Anywho, my big discovery of the day is that mysql’s shell-editor supports tab completion for columns, tables, indexes, etc. Seems like that might be useful over time, as I learn to remember it is there.

You are not helping

Thursday, April 5th, 2012

Me: I need you to move this call to fnX(), because it calls GWT.create, into the view layer, instead of the presenter layer.
Dev: Here, I replaced the call to fnX() with a direct call to GWT.create, still in the presenter layer.

How useful of you (AIX)

Wednesday, April 4th, 2012

Turns out you can re-size (at least if your are only growing) partitions on a live system, under AIX 7.1, even stuff like / and /var . Color me surprised.

Distorting Reality

Tuesday, April 3rd, 2012

There’s a distorting influence, within the realm of last.fm, if you are just about the only person who listens to a selection of musicians.
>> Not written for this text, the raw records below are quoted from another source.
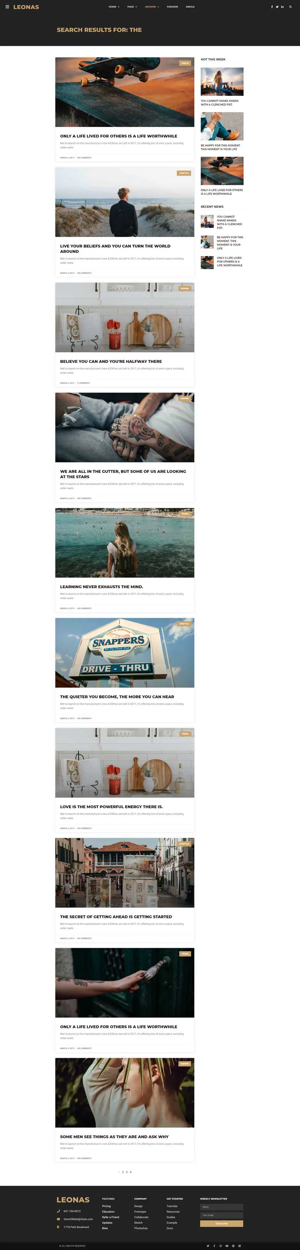This screenshot has width=300, height=1250.
Task: Open the Snappers Drive-Thru post thumbnail
Action: pyautogui.click(x=125, y=653)
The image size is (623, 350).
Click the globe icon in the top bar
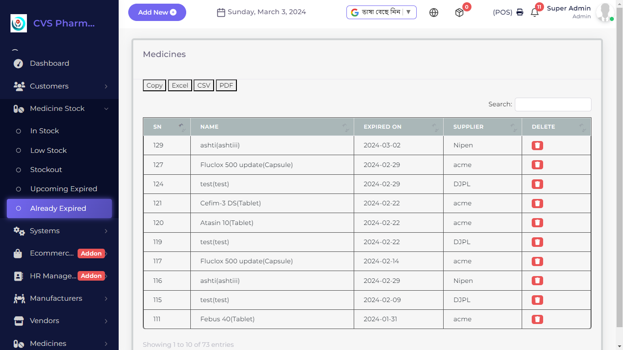[x=434, y=12]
The system marks them as similar, because you alone listen to them, even though there’s radical differences in actual style between the actual artists. So it’s amusing to see it say that Academy of St Martin in the Fields is a similar artist to Capone. I suppose they are both European.

auto-chat support sucks

Tuesday, March 27th, 2012

I’m hoping this isn’t a new ‘thing’ that tech vendors will be implementing widely. I was crafting an email to a famous billionaire’s wireless phone company, trying to get clarification on their number porting support. Their FAQ implies that you will have to get a brand new number, and continue paying for your old number with the old carrier, for an undetermined period of time, after which they will do the port.
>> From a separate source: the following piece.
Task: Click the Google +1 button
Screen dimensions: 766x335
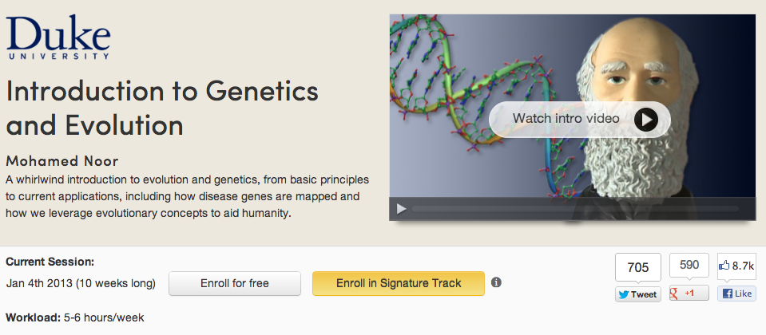Action: [x=689, y=294]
Any-who, as I’m crafting my email on their support form, all of a sudden, my typing stops working. At first, I think it’s because I’ve managed to reach the max size for the input field, but eventually, a pop-up window appears, and I’m forced into a chat session. That’s the point that they lost me as a potential future customer. I hate support-chat sessions. I can type, so waiting around 20 minutes while some idiot who doesn’t have any answers, hunts-and-pecks out his excuses for his ignorance just ticks me off to no end. I like asynchronous communication, it means the support agent has the time (if he/she bothers to take it) to properly research the question, and come up with an actual answer. Chat support people are all the same, only concerned with closing the session as fast as possible, regardless of how many times the customer will have to call back in, and generally incapable of effecting any meaningful affect on any problem at hand.

Ready Player One by Ernest Cline

Tuesday, March 27th, 2012

I’d seen the hype, but wasn’t planning on getting around to reading it any time soon, until a friend put it on their top-10 of the year list. Ready Player One is a fun read, full of pop-culture references from childhood, most of which I got, but plenty I didn’t too. Never having been a fan of text adventures when they were new, the Zork bits just never clicked with me, but the Atari 2600 bits did, a little. One thing is clear, this is a book that will never be made into an official movie. Getting licenses for all the other-properties that appear in the text would be a nightmare-squared, between greedy owners and mysterious orphaned works. But about the time that we have an internet like they describe, making an unauthorized flick will probably be a simple task for the average desktop.